A distribuição das gaiolas no Açude será determinada por um conselho gestor formado por representantes dos piscicultores, Departamento Nacional de Obras Contra as Secas (Dnocs), Secretaria da Agricultura, Pesca e Aquicultura (Seapa), Secretaria dos Recursos Hídricos (SRH) e Prefeitura Municipal de Jaguaribara. Elas serão georeferenciadas em locais mais distantes da parede do reservatório, que ainda possuem condições de atender a produção.

As perdas declaradas pelos 170 produtores foram de 3.398 toneladas, porém, daqueles que tinha outorga, esse número foi de 2.322 toneladas. Contudo, Francini acrescentou que a Secretaria de Pesca reconhece apenas 1.128 toneladas de perdas, respeitando a outorga da ANA, concedida aos 128 criadores.

Indenização

Ao todo, o governo indenizará os piscicultores em R$ 4 milhões, na forma de comida para peixe e alevinos. Neste primeiro momento foram gastos R$ 2 milhões na compra de 1.090 toneladas de ração, que deverão ser entregues até março. O restante, de 810 toneladas, deverá ser entregue a partir de abril do ano que vem, totalizando 1.900 toneladas de ração. Também neste primeiro momento foram adquiridos 1.300 milheiros de alevinos. Destes, 750 milheiros serão entregues em cinco parcelas até o mês de abril. O restante, será entregue a partir de maio.
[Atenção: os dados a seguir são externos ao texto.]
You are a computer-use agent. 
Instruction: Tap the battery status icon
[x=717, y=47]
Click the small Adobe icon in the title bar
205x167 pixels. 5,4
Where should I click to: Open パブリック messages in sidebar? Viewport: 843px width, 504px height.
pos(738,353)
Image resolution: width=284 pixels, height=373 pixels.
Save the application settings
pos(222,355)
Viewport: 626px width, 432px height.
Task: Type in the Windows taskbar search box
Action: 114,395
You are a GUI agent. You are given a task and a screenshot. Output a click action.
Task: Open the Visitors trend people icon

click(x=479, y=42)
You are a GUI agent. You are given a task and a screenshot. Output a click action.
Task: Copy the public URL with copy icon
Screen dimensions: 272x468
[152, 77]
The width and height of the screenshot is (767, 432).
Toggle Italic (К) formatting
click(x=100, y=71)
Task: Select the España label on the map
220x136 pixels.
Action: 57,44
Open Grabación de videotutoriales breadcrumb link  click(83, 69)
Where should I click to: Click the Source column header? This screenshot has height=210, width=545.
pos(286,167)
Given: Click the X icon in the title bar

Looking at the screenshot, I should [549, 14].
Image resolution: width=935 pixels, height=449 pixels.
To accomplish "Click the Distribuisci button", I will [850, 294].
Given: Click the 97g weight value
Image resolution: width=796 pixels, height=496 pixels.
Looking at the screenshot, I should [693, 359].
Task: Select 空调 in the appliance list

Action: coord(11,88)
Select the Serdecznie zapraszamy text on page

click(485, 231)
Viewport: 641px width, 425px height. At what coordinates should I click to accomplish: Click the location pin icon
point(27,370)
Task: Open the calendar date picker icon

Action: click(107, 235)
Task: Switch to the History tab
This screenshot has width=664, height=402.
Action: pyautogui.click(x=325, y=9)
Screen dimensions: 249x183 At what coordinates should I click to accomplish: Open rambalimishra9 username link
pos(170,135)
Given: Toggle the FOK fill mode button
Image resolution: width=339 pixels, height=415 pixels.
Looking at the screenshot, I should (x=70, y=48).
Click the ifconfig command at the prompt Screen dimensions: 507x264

"Hoje, o Castanhão se encontra com menos de 12% da capacidade, o que representa aproximadamente 700 milhões de metros cúbicos de água. Se o consumo continuar dessa forma, talvez atinja o volume morto antes de setembro. Vamos torcer para um bom inverno. Mas, diante das condições, sabemos que vai chegar um momento em que a produção deverá parar", complementou Francini.

O prefeito acrescentou, ainda, que está trabalhando junto à Secretaria de Recursos Hídricos para saber se a atual capacidade permite que outros piscicultores possam trabalhar no Açude. Se sim, ele afirmou que buscará outorgas provisórias para que os que ficaram de fora possam continuar trabalhando.